One of the things that fans of this series appreciate is a stiff challenge. Early examples of this were platforming puzzles that required almost perfect execution of complicated button-press sequences, or later entries featuring enemies that seemed impossibly overpowered. It's not that the developers hated us, but we occasionally suspected this during particularly grueling segments. Lara Croft and the Guardian of Light begins at a very manageable level, and then incrementally notches up the challenge. New gameplay mechanics are introduced in advance of puzzles that require their use, much in the way that a game like Portal introduces a simple task for the purpose of teaching more advanced skills.
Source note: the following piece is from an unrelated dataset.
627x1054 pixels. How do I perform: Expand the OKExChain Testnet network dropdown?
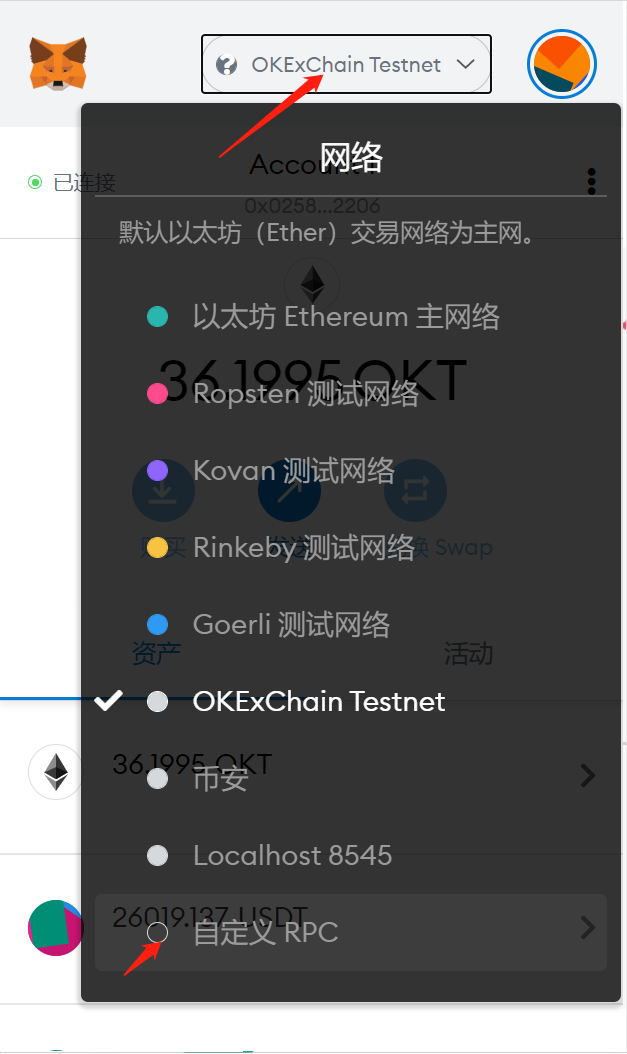tap(346, 65)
What seems basic can work in very interesting ways, such as wrapping Lara's grapple around objects, or using Totec's spear as platforms Lara can use to reach otherwise inaccessible spots. Enemies can become especially challenging when they mob you, and there are a few (drawn from recent games in the series) that can't be harmed by normal attacks. So many things about Lara Croft and the Guardian of Light embody the puzzle ethos that we fell in love with early on, when Lara was still a fresh face on the scene. The ammo is generous, there are many weapons, and well-placed bombs can create some awesome devastation.

Game Mechanics:

The Tomb Raider iterations before Guardian of Light simplified some of the combat and platforming, in ways that seemed like a nod to one-button cover mechanics or timed sequences used with much fanfare in other action titles. This time around, Lara doesn't rely much at all on a complicated set of controls, but instead solves complex puzzles by chaining simple actions. She's aided in the solo campaign by one special weapon, a legendary spear provided by Totec. Totec can only use the spear to attack, but Lara's small stature allows her to perch on a spear thrown into a wall, creating many opportunities for impromptu platforming. Lara returns the favor by using her grapple to haul Totec up, or provide a bridge for him to cross otherwise impassable gaps. Totec also packs a shield that can block projectiles or be held over his head to stairstep Lara up to lofty platforms. Combine these interesting accessories with objects scattered through each level, and you've got a wonderful puzzle sandbox. Switches, blocks, pulleys, and other contraptions keep things from becoming repetitive or obvious, keeping the game's momentum going.

In the end, the highest praise for Lara Croft and the Guardian of Light may be just that concept of inertia, leading you all too quickly to the final credits. Instead of feeling like a slog or a gauntlet, Guardian of Light pulls you along energetically from one new level to another, providing you with some choice achievements and special challenges to unlock. Novice players will have fun playing arcade-style, running and gunning to their heart's content. There's nothing wrong with this take on Guardian of Light, but veteran 'Raiders will recognize that this game is really made for them. This homage to Lara's past ends up painting a great way forward, and whether or not there's another entry like this in the series, consider Ms. Croft suitably refreshed.